Data Collection and Linguistic Analysis of Spoken Dialogue


Department of Electronics Engineering, Univ. of Electro-Communications
Chofu-shi, Tokyo 182, JAPAN

{1. Introduction}
The issues of data collection on spoken language is basis for developing speech and language processing for dialogue system. The importance of database of spontaneous speech database of spoken language is highly emphasized to develop a robust spoken dialogue system or speech translation system.
It is worthwhile to study the method of data collection of spontaneous speech in terms of vocabulary, linguistic expression, task selection, style of conversation such as human-machine and human-human, and speakers. As for the vocabulary, it will be needed to cover the vocabulary of several thousand words under the constraint of specific task domain. As for the linguistic expression, there are many characteristics in spoken language different from written language. Ill-formed expressions such as hesitation, deletion, correction are frequently uttered. Task selection is important in data collection as the style of conversation is influenced by the task. Constraining the conversation will be desirable to take the framework not to scatter the conversation too widely. Utterances in the man-machine dialogue in question and answering is different from those in the human-to-human dialogues in the negotiation. For the style of conversation, human-to-human dialogues will be the good examples for the ultimate human-to-machine dialogues. It is required to collect as many speakers as possible to develop the speaker-independent acoustic model.

{2. Data Collection of Spoken Dialogue}
We have selected the scheduling task as the appropriate task of the spontaneous spoken dialogue. In the scheduling task, two speakers talk each other looking at each individual calendar. The speakers are told to assume that they will make an appointment to meet for some specific purpose. They exchange conversations to settle the convenient date and time of their appointment. The calendar is for the next two weeks or one month. The topic of the negotiation is free and the speakers take their own suitable topics such as a meeting or an event negotiation. When the common agreement is settled, the conversation will be concluded.

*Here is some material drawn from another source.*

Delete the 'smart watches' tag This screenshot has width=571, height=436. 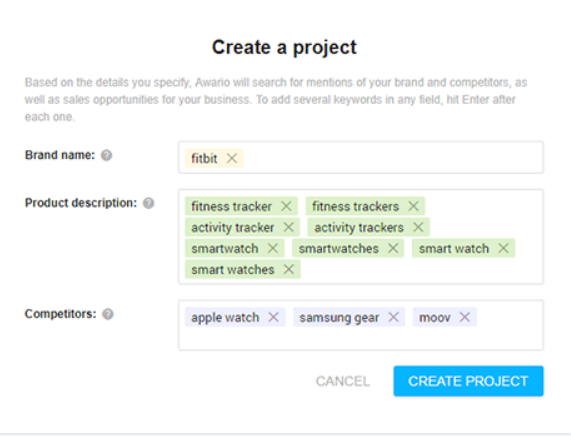(x=289, y=270)
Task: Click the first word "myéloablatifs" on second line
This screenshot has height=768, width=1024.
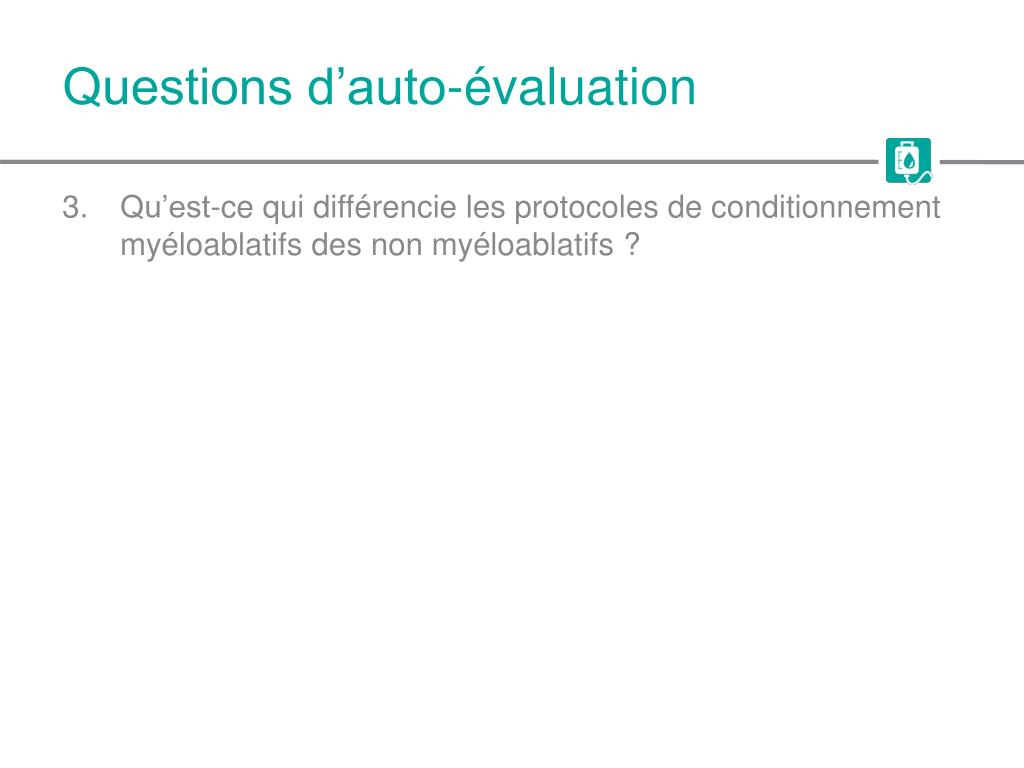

{3. Data Recording Methods}
Methods of data collection will be as follows. All recordings of two speakers are made using the DAT recorder in two different channels. Speakers sit in the same room but are not facing each other to avoid non-verbal communication. SennHeiser HMD 410 microphones are used by both parties for all recordings. There are 13 scenarios of calendars and the speakers are given arbitrarily selected scenario. Two utterances sometimes are overlapped in time. Two channel recording will allow such overlapped speech.

{4. Transcription}
After collection the dialogues are transcribed in three ways; (1) Japanese Kana-Kanji characters, (2) Roman characters, and (3) Kana characters. In the transcriptions of Roman characters and Kana characters, spacing in the Bunsetsu period will be given. The speech is transcribed including words, human noises, nom-human noises, silence, false starts, and transcriber comments.

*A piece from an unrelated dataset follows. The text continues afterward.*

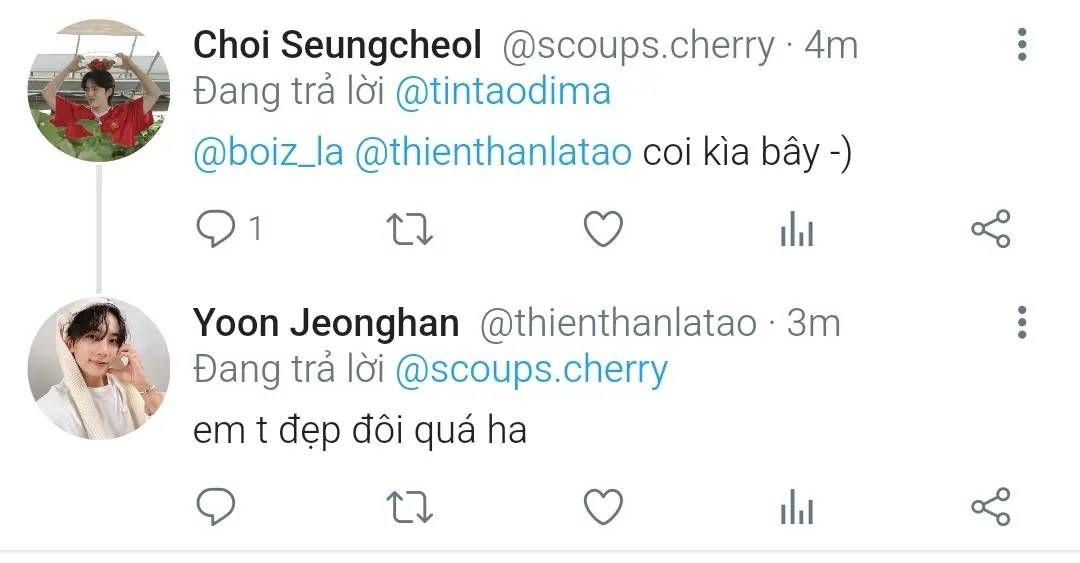1080x563 pixels.
Task: Reply to Yoon Jeonghan's tweet
Action: [214, 507]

{5. Part-Of-Speech Tagging}
Part-of-speech is useful for the language model of spoken dialogue. Part-of-speech is tagged by use of morphological analyzer. The 27 kinds of part-of-speech are followed by "Daijirin" dictionary.

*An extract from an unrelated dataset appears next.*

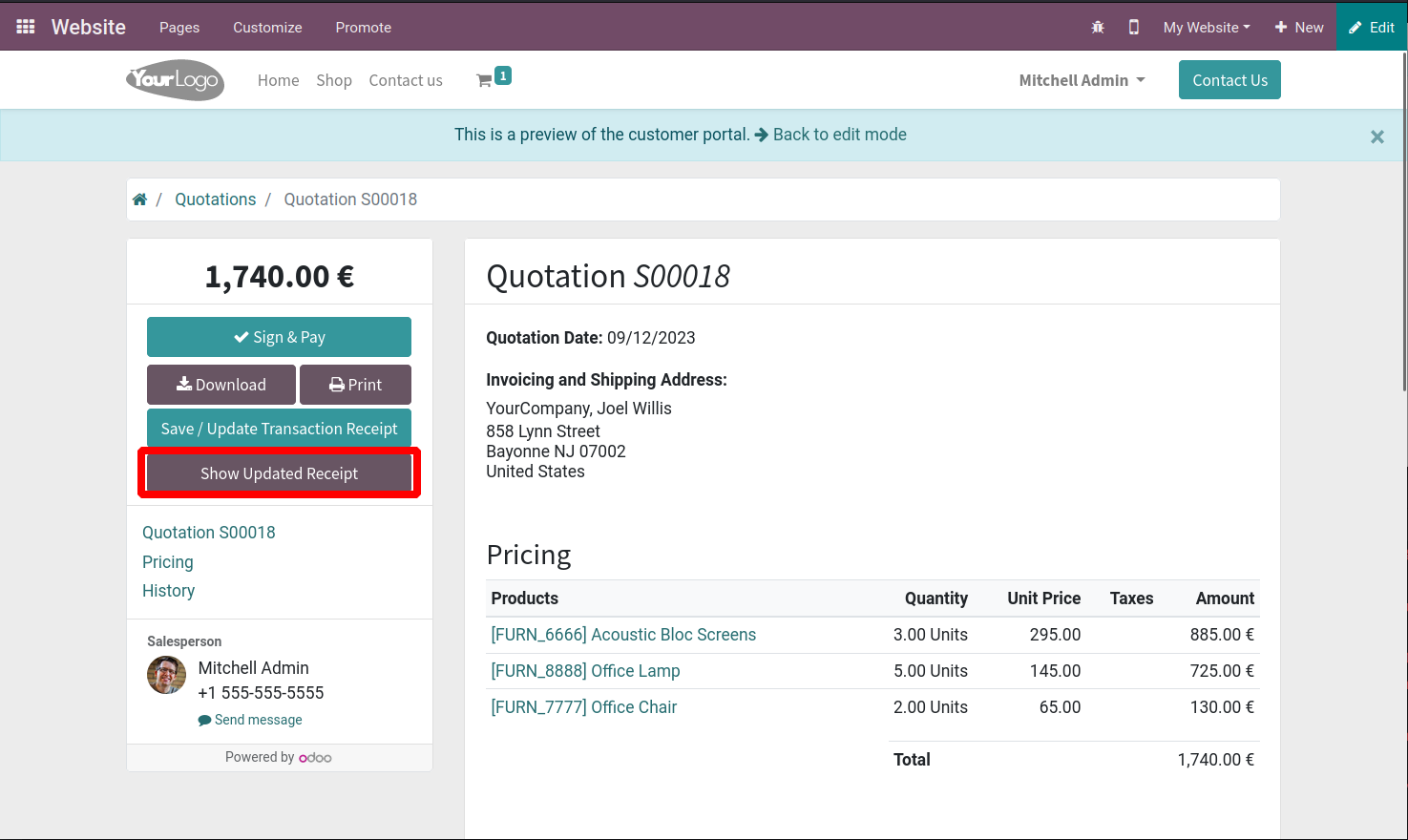Screen dimensions: 1408x840
Task: Expand the My Website dropdown
Action: [x=1206, y=28]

{6. Analysis of Spoken Dialogue}
Issues of linguistical characteristics of spoken dialogue of scheduling task are analyzed. The number of dialogues are 13, and the total number of utterances is 1491. There are 779 different words out of total words of 9961. The top 5 most frequent part-of-speech in the beginning and ending of utterance are extracted. Analysis of frequency of each part-of-speech is also calculated. Peculiar characteristics are observed in the spontaneous dialogues such as false start, hesitation, insertion, and stoppage in the middle of sentence.

{7. Future Work}
Future works will be undertaken in the following items.
(1) Data collection of more data will be executed in the scheduling task.
(2) Methods of tagging part-of-speech which will be directed to semi-automatic tagging will be studied.
(3) Acoustic modeling will be improved using the collected spontaneous speech database.
(4) Linguistic characteristics in the stochastic features will be analyzed in more detail.
(5) Prosodic analysis will be undertaken and prosodic information will be attached to the collected spontaneous data.
(6) Intention of utterance will be analyzed and the information of intention type will be attached to the database.